I hooked his chin, turning his head to face me. “No, you’re a cycle breaker. You made it out of poverty, you were the first in your family to go to college, on a scholarship at that. And your sister and niece are going to follow in your footsteps. You have a career you’re passionate about. You have money saved, you’re buying a house. You are carving a new path for future generations.”

“Danessa, I don’t want to talk about this shit anymore.” He scrubbed his face and any trace of tears. Leaning back into the couch cushions, he seemed to go numb. Eyes closed and silent to indicate this conversation was over. It was as if this news had broken his spirit. I know most of society was hanging on by a thread, walking around with masks to hide the pain, but Aldridge was the type who let shit roll off his back.

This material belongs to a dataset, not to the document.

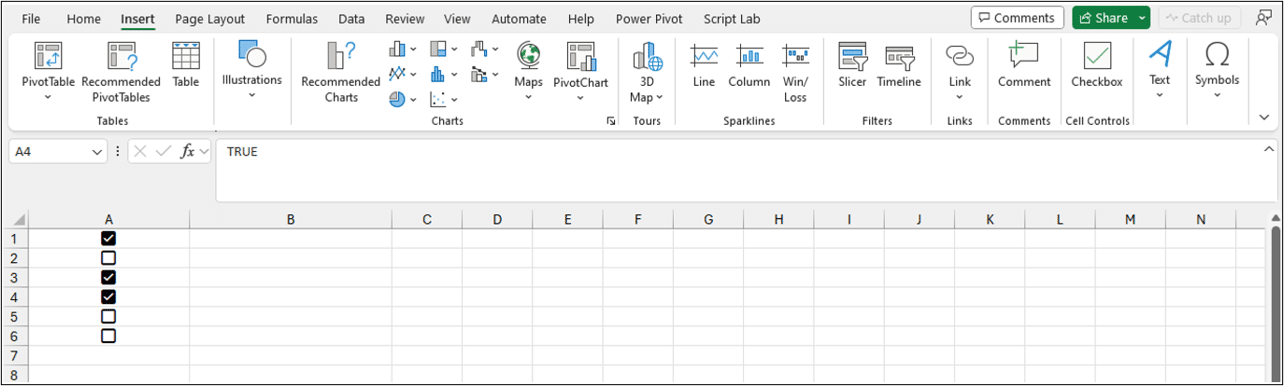Insert a Timeline filter
This screenshot has width=1284, height=386.
899,66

“Okay sure. I’ll order food and we can watch a movie and laugh the bad parts of this day away.”

It was like my words were lost in a void. Aldridge jumped up and headed to the minibar. Opening the fridge, he rummaged around, pulling out ginger ales, soft drinks, and juice. “Shit, I need a drink.”

“I thought you didn’t drink?”

“Uhm, I don’t but it’s feeling like a blackout drunk kind of night. You know something to take the edge off.” He slammed the fridge door with such force it startled me. “Room service can bring us drinks. Do you want something?” Aldi snapped his fingers, pointing at me.

Aldridge opened the fridge again like mini bottles of tequila and vodka would magically appear. Standing in the middle of the room, he had a silent breakdown. He rubbed his face and examined the room like we were trapped inside, and he was tasked with finding the key to let us out. Aldi’s brown eyes were pinging from the door to the coffee table to the wall. He stared at the wall for what seemed like minutes. You’d think the terra-cotta wall had called him a punk ass bitch or something.